Keras adalah library Python yang sederhana tapi powerful untuk deep learning.

Mengingat bahwa model deep learning dapat memakan waktu berjam-jam, berhari-hari, dan bahkan berminggu-minggu untuk di training, penting untuk mengetahui bagaimana cara menyimpan dan memuatnya dari disk.

Dalam tulisan ini, kita akan menemukan bagaimana kita dapat menyimpan model Keras ke file dan memuatnya lagi untuk membuat prediksi.

Setelah membaca tutorial ini, kita akan tahu:

  • Bagaimana cara menyimpan weight model dan arsitektur model dalam file terpisah.
  • Bagaimana cara menyimpan model architecture dalam format YAML dan JSON.
  • Bagaimana cara menyimpan model weight dan architecture dalam sebuah file untuk penggunaan kemudian.

Tutorial Overview

Keras memisahkan masalah save arsitektur model dan save weight bobot model.

Weight model disimpan ke format HDF5. Ini adalah format grid yang ideal untuk menyimpan array angka multi-dimensi.

Struktur model dapat dijelaskan dan disimpan menggunakan dua format yang berbeda: JSON dan YAML.

Dalam tulisan ini kita akan melihat dua contoh untuk save dan load model ke file:

  • Save Model ke JSON.
  • Save Model ke YAML.

Setiap contoh juga akan menunjukkan teknik save dan load weight model ke file format HDF5.

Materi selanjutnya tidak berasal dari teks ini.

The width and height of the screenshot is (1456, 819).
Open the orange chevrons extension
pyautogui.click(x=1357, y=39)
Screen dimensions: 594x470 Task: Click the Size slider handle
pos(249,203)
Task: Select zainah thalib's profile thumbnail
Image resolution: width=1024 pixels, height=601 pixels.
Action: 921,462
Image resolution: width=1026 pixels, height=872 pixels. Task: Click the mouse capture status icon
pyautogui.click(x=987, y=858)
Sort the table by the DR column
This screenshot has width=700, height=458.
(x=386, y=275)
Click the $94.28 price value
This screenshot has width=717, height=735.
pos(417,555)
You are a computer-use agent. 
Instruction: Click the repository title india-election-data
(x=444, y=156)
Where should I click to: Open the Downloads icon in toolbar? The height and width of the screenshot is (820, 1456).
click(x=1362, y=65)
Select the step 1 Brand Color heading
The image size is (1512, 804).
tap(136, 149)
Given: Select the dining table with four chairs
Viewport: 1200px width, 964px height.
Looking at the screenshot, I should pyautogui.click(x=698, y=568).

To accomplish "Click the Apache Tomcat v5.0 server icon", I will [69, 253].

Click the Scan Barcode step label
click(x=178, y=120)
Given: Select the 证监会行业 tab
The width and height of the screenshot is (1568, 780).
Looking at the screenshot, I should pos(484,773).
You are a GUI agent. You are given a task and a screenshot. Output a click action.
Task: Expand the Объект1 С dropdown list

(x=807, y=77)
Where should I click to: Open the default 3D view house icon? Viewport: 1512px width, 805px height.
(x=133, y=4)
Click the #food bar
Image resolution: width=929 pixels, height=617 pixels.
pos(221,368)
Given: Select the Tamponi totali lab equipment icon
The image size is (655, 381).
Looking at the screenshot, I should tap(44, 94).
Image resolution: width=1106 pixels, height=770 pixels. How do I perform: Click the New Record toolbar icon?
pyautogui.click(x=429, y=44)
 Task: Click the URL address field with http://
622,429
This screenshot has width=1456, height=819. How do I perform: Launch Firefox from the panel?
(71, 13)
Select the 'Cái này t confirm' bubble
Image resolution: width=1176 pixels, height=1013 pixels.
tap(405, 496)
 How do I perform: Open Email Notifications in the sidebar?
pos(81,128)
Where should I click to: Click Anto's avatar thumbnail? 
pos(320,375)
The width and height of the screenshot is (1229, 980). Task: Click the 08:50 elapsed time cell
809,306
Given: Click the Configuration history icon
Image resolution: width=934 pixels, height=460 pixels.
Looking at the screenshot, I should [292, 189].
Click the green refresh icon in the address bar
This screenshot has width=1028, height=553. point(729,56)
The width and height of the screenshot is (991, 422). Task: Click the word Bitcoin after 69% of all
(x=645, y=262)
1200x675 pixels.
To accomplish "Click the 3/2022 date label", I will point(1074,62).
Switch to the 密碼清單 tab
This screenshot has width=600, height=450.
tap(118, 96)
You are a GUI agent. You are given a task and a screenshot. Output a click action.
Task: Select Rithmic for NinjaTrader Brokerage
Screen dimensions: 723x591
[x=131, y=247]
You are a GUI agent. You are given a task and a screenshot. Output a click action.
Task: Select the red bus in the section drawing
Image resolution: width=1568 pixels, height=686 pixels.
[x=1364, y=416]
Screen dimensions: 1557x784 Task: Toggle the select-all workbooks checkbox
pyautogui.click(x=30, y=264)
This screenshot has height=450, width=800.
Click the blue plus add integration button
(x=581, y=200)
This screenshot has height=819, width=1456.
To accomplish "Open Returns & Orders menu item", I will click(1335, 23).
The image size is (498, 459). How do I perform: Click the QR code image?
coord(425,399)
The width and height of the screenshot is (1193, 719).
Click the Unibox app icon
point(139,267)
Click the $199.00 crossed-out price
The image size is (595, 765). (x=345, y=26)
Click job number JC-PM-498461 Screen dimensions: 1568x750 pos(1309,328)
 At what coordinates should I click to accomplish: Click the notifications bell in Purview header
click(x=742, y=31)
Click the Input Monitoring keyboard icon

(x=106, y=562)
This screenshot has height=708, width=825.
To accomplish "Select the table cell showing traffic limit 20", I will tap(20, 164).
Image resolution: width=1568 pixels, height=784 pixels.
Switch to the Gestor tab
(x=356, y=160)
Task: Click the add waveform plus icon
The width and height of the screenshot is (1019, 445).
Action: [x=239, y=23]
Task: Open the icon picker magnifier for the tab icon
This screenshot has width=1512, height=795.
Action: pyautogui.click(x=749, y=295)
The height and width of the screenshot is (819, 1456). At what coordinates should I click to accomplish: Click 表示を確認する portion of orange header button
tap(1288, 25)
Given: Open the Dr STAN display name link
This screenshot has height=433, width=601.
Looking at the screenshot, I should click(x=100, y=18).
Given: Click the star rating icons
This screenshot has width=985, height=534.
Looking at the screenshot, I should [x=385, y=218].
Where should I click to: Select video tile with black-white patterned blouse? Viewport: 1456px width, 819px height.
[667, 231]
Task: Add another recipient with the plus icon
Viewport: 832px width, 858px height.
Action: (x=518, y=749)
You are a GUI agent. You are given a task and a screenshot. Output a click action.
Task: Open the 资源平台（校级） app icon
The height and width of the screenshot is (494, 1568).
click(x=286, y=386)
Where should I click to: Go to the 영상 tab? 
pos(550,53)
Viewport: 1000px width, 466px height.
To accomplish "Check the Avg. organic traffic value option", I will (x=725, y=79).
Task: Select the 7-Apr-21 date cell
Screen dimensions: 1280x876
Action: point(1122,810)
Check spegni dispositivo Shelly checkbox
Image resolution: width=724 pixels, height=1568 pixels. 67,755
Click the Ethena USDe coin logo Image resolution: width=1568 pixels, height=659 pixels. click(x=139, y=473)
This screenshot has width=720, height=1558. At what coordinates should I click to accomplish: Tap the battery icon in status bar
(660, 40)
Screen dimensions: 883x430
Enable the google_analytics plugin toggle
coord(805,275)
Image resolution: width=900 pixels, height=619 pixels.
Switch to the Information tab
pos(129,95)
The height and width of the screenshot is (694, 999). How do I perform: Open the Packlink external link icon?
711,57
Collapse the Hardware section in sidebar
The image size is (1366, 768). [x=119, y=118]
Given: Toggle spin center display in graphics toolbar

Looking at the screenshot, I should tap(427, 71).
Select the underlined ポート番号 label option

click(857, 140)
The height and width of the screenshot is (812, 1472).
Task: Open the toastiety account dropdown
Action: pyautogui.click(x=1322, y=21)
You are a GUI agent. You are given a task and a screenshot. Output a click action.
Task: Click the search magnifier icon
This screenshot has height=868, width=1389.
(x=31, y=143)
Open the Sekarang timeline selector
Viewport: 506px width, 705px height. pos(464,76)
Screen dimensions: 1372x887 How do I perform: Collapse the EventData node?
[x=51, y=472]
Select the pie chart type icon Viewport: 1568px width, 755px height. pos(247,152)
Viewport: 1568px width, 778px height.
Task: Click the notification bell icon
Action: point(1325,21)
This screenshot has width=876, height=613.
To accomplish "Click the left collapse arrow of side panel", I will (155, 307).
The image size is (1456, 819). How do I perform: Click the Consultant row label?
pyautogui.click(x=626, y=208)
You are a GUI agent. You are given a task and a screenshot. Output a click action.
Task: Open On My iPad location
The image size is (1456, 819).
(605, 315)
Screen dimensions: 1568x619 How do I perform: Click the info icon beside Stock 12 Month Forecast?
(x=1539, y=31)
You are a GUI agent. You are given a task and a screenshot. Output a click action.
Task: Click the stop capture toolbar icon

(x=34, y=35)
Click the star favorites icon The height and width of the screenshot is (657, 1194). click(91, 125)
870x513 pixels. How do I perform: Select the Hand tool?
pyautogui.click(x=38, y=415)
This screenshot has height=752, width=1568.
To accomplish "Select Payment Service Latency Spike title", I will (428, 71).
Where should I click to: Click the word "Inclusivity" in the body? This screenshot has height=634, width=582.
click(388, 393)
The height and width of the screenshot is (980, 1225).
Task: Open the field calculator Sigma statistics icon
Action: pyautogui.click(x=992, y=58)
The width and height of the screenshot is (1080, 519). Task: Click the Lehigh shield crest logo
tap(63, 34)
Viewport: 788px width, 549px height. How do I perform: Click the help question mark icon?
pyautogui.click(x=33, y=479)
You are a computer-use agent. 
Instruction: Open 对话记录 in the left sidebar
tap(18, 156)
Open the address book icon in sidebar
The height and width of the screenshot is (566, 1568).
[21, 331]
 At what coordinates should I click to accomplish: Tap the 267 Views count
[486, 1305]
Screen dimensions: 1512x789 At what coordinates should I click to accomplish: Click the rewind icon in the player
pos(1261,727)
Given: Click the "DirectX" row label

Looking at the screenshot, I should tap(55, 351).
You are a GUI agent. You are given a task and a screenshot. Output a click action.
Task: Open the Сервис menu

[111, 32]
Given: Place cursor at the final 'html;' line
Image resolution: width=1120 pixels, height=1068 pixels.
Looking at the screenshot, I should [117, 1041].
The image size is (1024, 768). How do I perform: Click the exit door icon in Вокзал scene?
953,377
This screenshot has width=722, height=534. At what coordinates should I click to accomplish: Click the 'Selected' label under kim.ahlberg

Contoh-contoh akan menggunakan network sederhana yang di train menggunakan dilatih pada Pima Indians onset of diabetes binary classification dataset. Ini adalah dataset kecil yang berisi semua data numerik dan mudah digunakan. Kita dapat mengunduh dataset ini dan meletakkannya di direktori kerja kita dengan nama file "pima-indians-diabetes.csv" (download dari: https://raw.githubusercontent.com/jbrownlee/Datasets/master/pima-indians-diabetes.data.csv ).

Pastikan anda mempunyai versi Keras terakhir, dan library h5py. Library h5py bisa di instalasi melalui:

sudo pip install h5py

Save Model ke JSON

JSON adalah format file sederhana untuk menggambarkan data secara hierarkis.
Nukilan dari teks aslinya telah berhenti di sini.